## [Problem to solve]
Find the line containing "UA (727, 21)" in the material below; copy that line and all following lines exactly.

---------- Dataset records

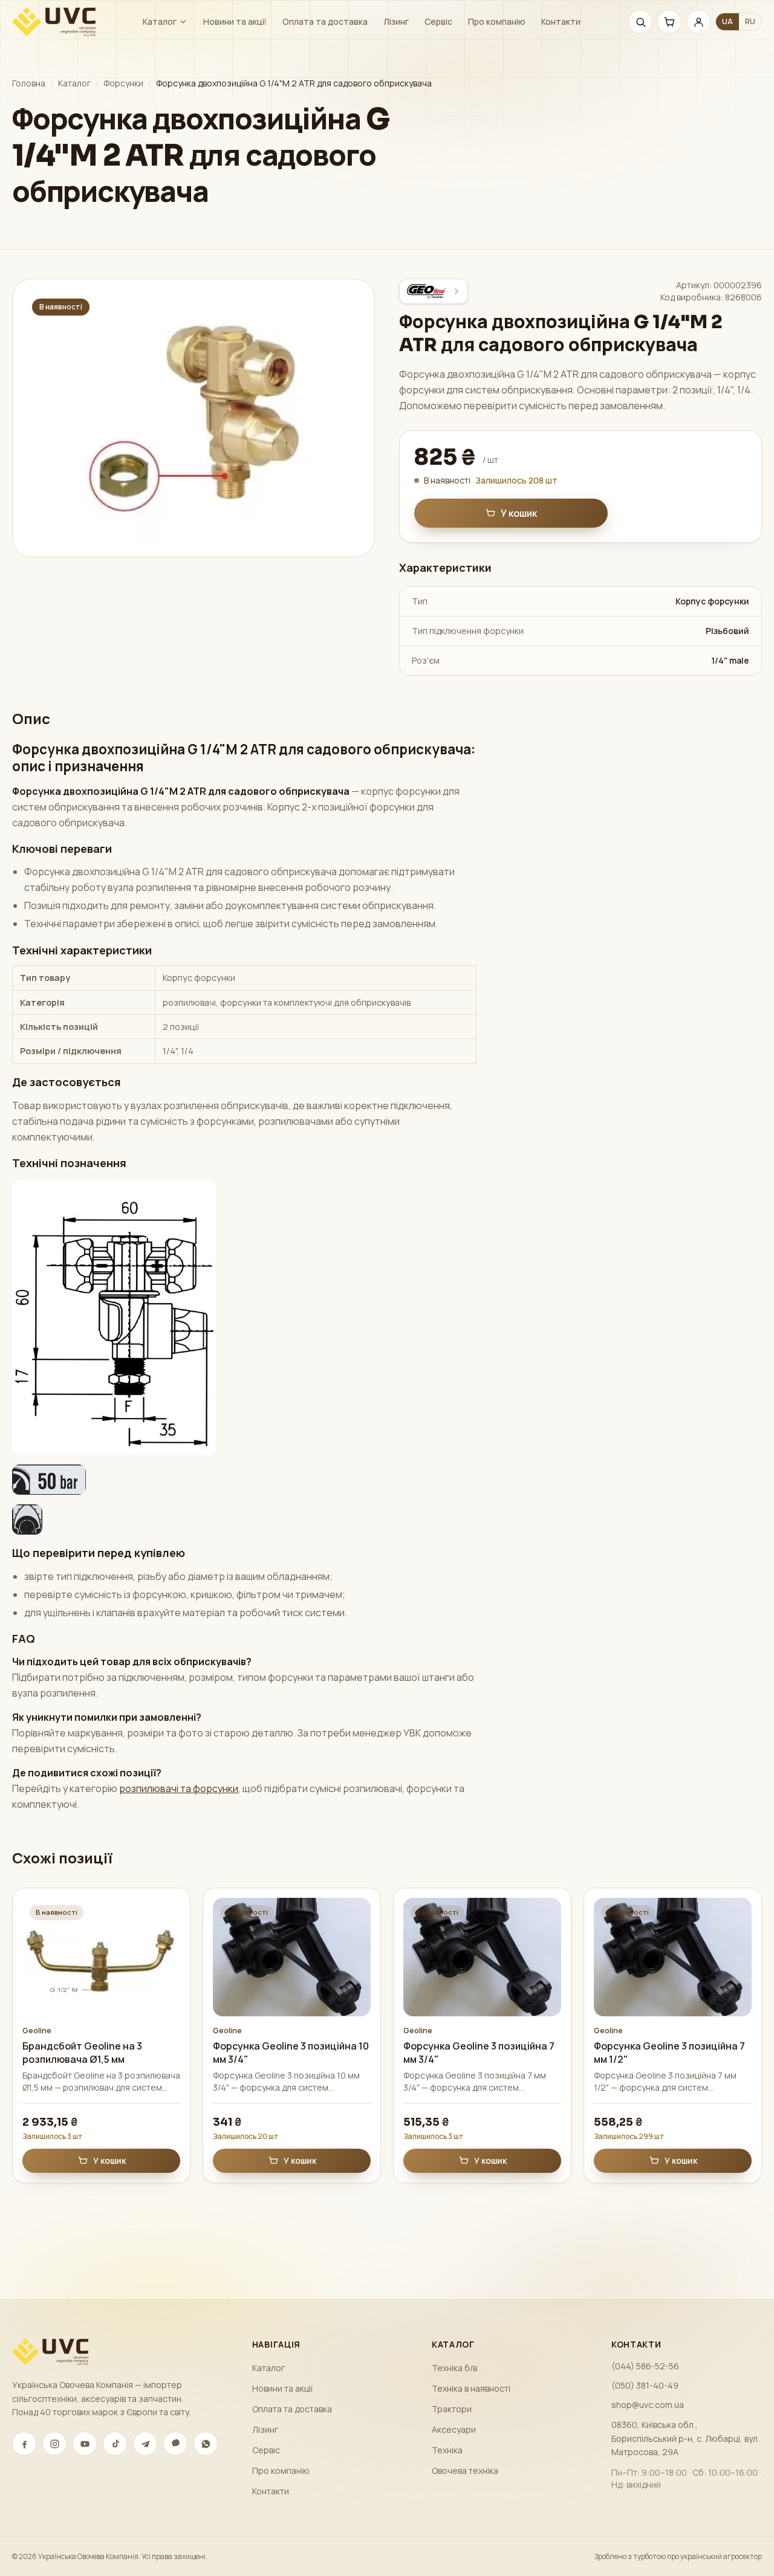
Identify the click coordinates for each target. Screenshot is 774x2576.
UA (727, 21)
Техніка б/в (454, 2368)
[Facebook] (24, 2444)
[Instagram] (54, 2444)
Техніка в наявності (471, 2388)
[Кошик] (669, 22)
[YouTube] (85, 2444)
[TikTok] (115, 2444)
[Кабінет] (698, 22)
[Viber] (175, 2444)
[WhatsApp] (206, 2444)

--------------------

## [Output for this task]
UA (727, 21)
Техніка б/в (454, 2368)
[Facebook] (24, 2444)
[Instagram] (54, 2444)
Техніка в наявності (471, 2388)
[Кошик] (669, 22)
[YouTube] (85, 2444)
[TikTok] (115, 2444)
[Кабінет] (698, 22)
[Viber] (175, 2444)
[WhatsApp] (206, 2444)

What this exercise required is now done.